- **DATASET CONTENT**

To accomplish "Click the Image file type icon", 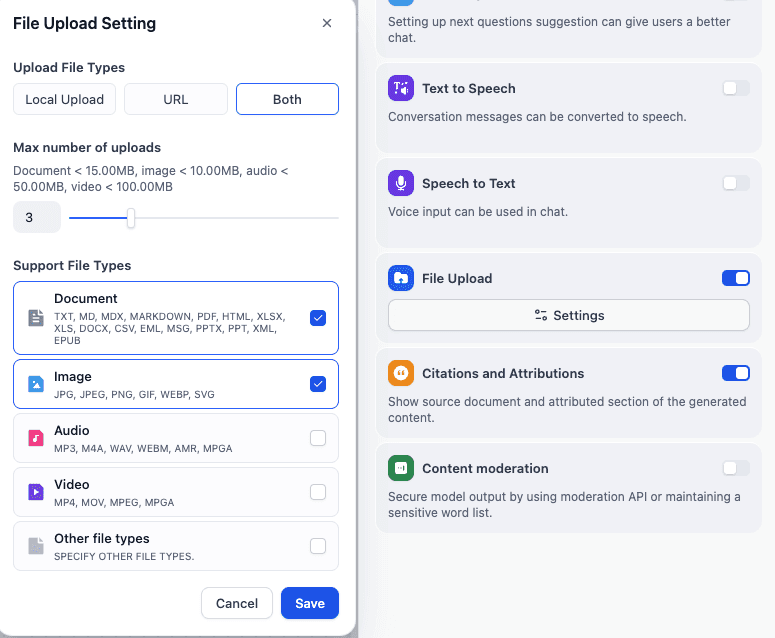I will pos(36,384).
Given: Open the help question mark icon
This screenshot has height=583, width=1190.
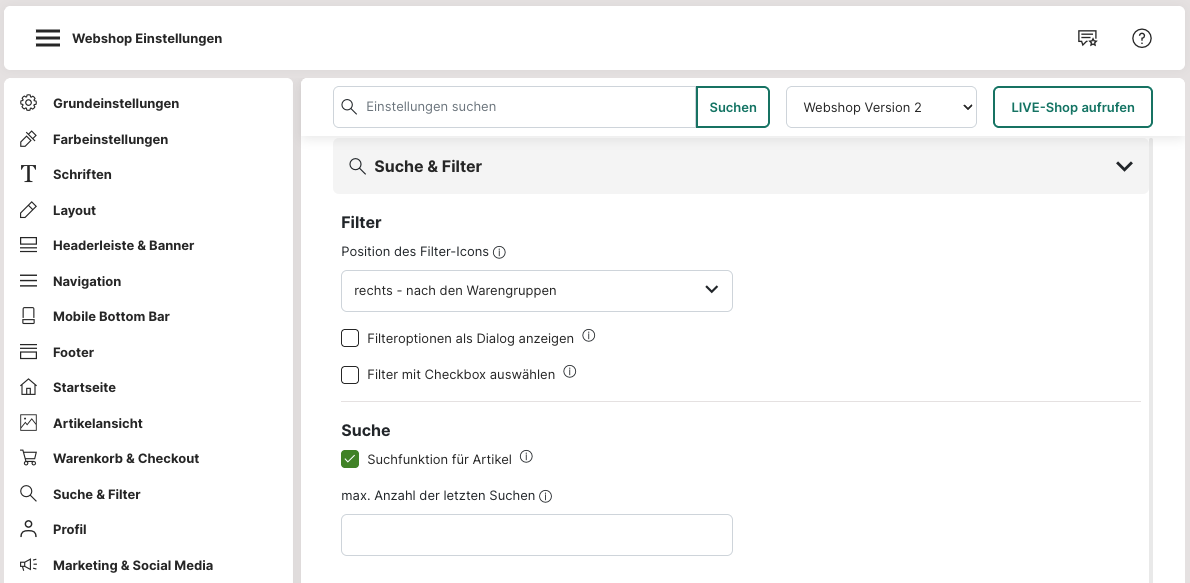Looking at the screenshot, I should 1142,38.
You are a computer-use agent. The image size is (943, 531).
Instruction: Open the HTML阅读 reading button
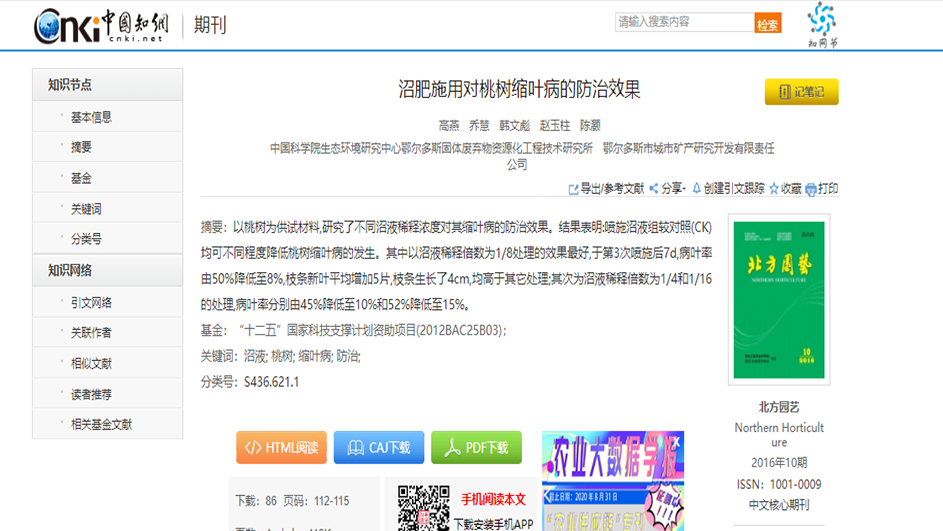[281, 448]
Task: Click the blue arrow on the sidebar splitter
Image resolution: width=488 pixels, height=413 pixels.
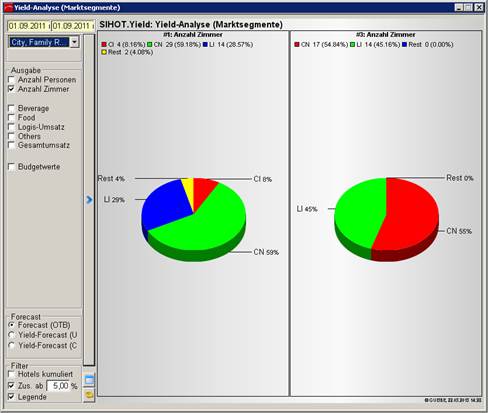Action: click(89, 199)
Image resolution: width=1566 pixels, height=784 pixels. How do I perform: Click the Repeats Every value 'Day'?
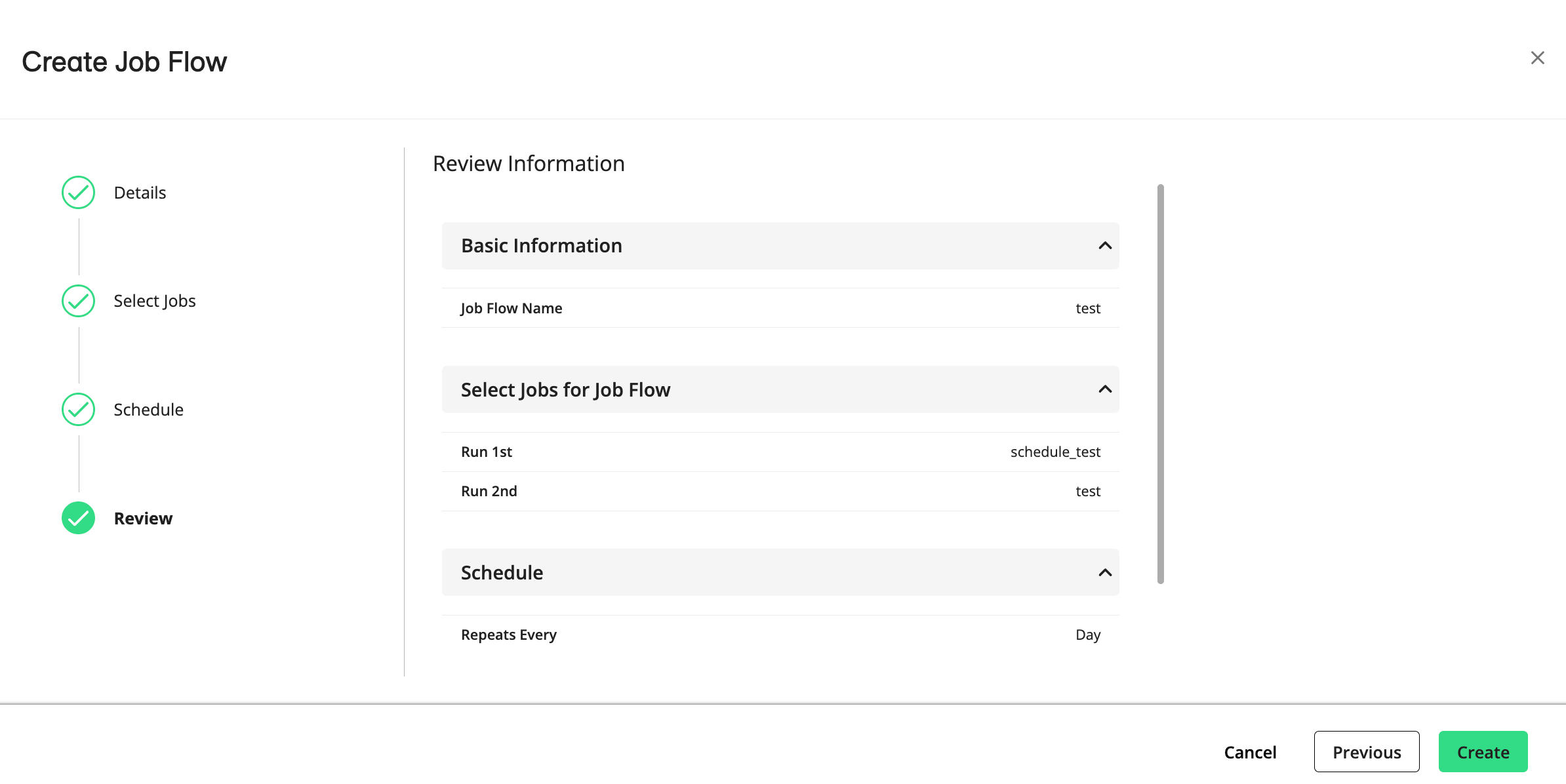(x=1088, y=634)
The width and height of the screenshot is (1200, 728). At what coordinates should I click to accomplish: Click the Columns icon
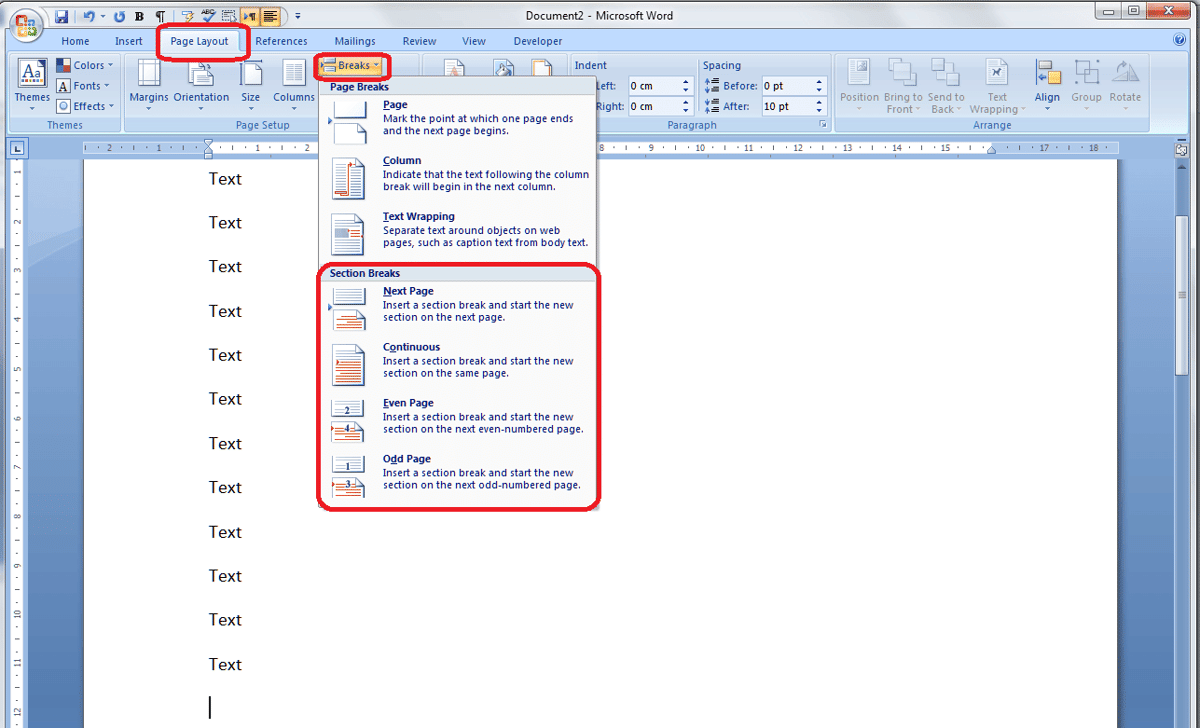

- **WORK REQUIRED**
Transcribe exactly the lines running from the line with "Image resolution: width=488" to the last line of the entries. Pictures stay out of the copy.

- **OUTPUT**
Image resolution: width=488 pixels, height=413 pixels.
Action: click(89, 199)
Image resolution: width=1566 pixels, height=784 pixels. How do I perform: Click the Repeats Every value 'Day'?
(x=1088, y=634)
The width and height of the screenshot is (1200, 728). At what coordinates should I click to accomplish: Click the Columns icon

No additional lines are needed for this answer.